とはいえ、あくまでもそれは予想なので一応確認しておかないとね。


「それでしたら私共に言っていただければお持ちしますよ?」

「そうですか。それでは……えーと……何がありますかね?」

「そうですね……ワインなどの酒類は豊富に取り揃えております。他にはお酒の飲めない御子息、御息女の為に果実水やミルクなどをご用意しております。変わり種では炭酸水と呼ばれる泡の出る水もあります。」

「ッ!? その炭酸水で果実水を作れたりしませんか?」

「えと、多分出来ると思いますが、聞いてみないことには何とも……。」

「ぜひ聞いてきて下さい!」

「わ、分かりました……。」


もしも出来るというのであれば、それは数年ぶりの炭酸ジュースが飲めるという事になる。

そんなの、期待するなという方が無理だ!


「何やってるのよ?」

「いやだって、炭酸だぜ? やっぱ飲みたいじゃんか。」

「それは分かるけどあんまり無茶言って困らすんじゃないよ。」


厨房の方に聞きに行ってくれていたメイドさんが戻ってきたが……。


「すみません。果汁は全て果実水に使ってしまったそうで、それと混ぜると薄くなり過ぎるそうで、無理だそうです。」

「そ、そう、ですか……。無茶言ってすみませんでした。えと、では果実水をお願いします。」

「分かりました。今お持ちしますね。」


ぐっふぅ……。

飲めるかと期待していたのに……言ってることも理解できるけど、普通いざという時に備えて予備を用意しているものじゃないの?

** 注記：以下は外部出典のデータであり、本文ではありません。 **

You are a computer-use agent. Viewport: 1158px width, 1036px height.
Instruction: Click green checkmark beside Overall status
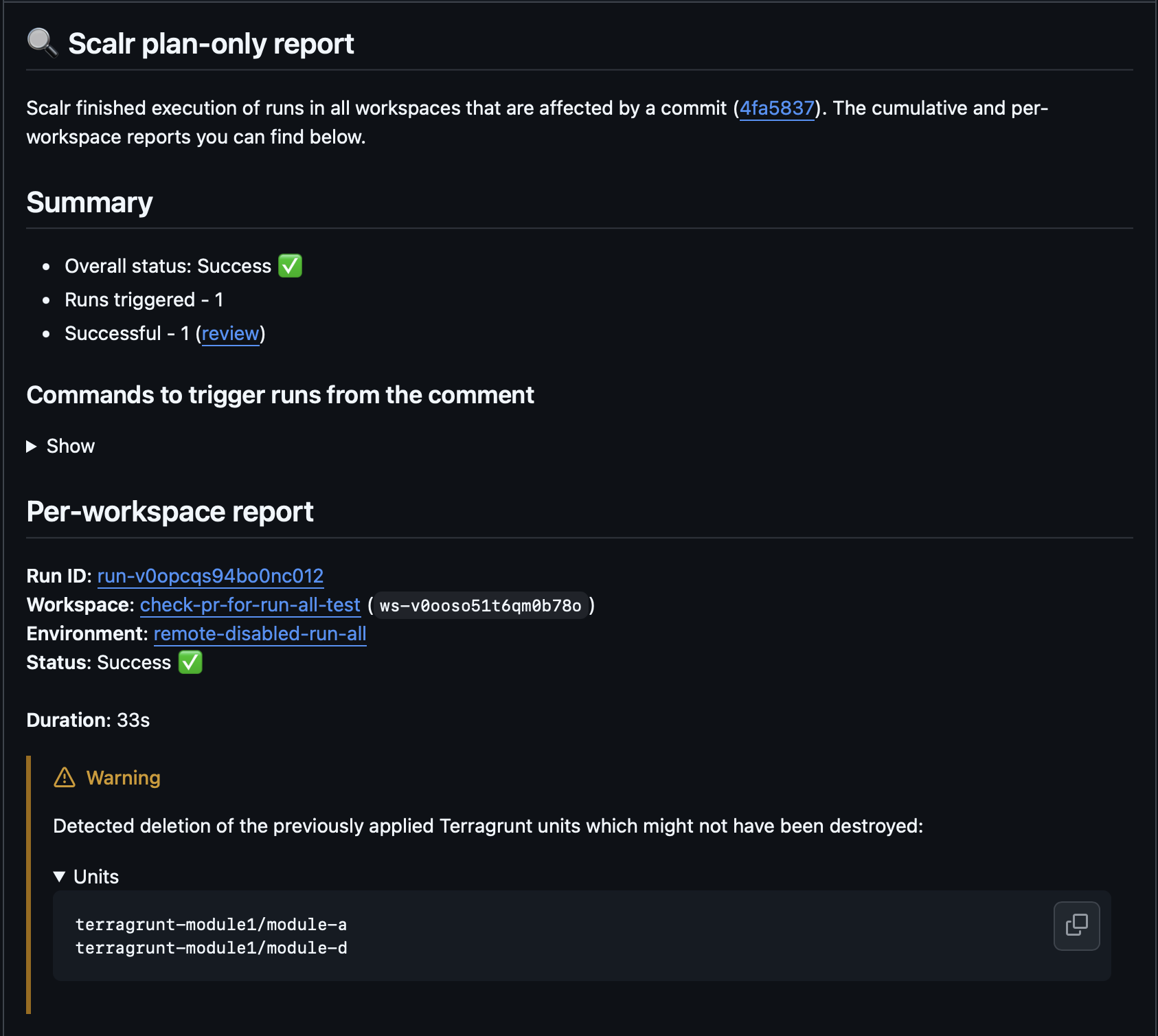pyautogui.click(x=290, y=266)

まあ、子供も少ないと考えて要らないと思ったんだろうな。

はぁ〜……。

今度炭酸水の入手法を探そ。


そんな事もあったりしながらも時間は確実に過ぎていき、それなりに腹も膨れた頃に楽団が演奏を開始した。

これはダンス開始の合図という事なのだろうか?

分かんないことは知ってるであろう人に聞くに限る。


「これって、ダンス開始の合図なのか?」

「ちょっと違うかな。まず最初の一曲はダンス無しで演奏だけを聞くの。それで、二曲目に入ると主催者側の人間や主賓の人間がメインとなって踊る。で、三曲目から他の招待客も踊り始めるってわけ。ずっと踊る必要はないけど、最低でも1回は踊らないとダメだからね。」

「ちっ……こんだけ人がいればバレないと思ったのに……。」

「バレるバレないの問題じゃないわよ。というか、そんなに私と踊るのがいやなの?」

「あ、いや、アカネと踊るのがいやなわけじゃなくて、下手な踊りを見られるのがいやなだけで……。」

「誰も気にしないと思うんだけどね。でも、そう言うのなら、少し遅めのタイミングで入ろうか。それなら他の人の意識も別のところに向いてるだろうし。」

「そうしてくれると助かる。」


魔王からは逃げられないという有名なセリフがあるが、今の状況はあれだね。

ダンスからは逃げられない。

ってところかな。

……がんばろ。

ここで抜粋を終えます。